Although the following might seem obvious, some of the things I tell my students include: don't use 'then'. If you have written it well one thing follows from another.

Secondly, avoid starting sentences in the same way. Particularly avoid starting with 'I' or a similar pronoun.

Thirdly, vary the structure of your sentences for effect. Use simple sentences for pace, etc.

Fourthly, try to use some similes and metaphors to make your writing more interesting.

Fifthly, vary your vocabulary and definitely avoid repeating most words.
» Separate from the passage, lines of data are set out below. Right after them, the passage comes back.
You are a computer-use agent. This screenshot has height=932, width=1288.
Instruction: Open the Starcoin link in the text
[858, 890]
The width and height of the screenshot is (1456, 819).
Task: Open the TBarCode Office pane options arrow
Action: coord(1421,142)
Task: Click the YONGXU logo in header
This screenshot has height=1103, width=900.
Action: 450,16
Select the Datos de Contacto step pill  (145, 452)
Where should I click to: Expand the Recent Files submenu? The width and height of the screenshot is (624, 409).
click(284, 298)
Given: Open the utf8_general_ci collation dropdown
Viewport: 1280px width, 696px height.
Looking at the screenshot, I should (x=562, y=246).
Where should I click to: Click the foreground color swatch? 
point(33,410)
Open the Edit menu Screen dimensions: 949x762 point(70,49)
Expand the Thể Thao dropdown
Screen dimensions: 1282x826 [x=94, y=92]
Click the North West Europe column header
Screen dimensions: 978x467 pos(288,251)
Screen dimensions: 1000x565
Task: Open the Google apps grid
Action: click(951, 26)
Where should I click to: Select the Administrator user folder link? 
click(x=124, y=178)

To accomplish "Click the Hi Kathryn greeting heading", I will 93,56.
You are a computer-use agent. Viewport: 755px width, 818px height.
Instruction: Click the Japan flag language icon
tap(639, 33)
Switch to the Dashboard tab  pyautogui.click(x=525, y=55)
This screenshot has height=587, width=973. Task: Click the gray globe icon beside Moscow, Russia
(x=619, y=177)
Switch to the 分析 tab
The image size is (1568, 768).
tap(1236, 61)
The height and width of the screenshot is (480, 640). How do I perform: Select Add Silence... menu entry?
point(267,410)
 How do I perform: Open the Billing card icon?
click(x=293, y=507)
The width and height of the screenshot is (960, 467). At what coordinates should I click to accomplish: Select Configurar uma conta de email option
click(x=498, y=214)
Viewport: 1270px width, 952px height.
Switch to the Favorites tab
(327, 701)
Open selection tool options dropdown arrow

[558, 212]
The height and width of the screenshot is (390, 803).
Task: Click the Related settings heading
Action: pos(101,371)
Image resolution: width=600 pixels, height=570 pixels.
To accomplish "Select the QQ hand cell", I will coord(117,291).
Sixthly, include more details. For example, what did the explosives smell like?

S. Mitchell
  • 7,926
  • 1
  • 19
  • 32
0

From what I can see, there seems to be no way of writing an interesting account, without violating your ethics. But I would bet my bottom dollar that at least 50% of "non-fiction" accounts embellish on the facts. Sure, maybe you don't want to add whole paragraphs of made-up details, but without some details (e.g, "My hand held tightly to the cold metal of the gun...") your story will be as dry as dust. Non-fiction is taking the things that you remember happening, and telling them in an interesting, way, that accurately portray the emotions that you felt while going through the events.

SpiralStudios
  • 487
  • 1
  • 4
  • 15
0

I have written 2 narrative travel books. My advice is - use lots of dialogue, look into the monomyth structure, increase drama where possible and try to build an emotional connection between the reader and characters by embellishing the ups and downs the character is facing.

Andrew Welch
  • 521
  • 1
  • 4
  • 15
0

You can use internal monologue in between the action beats. Show reaction beats: "I did this. He flinched. Then he did that".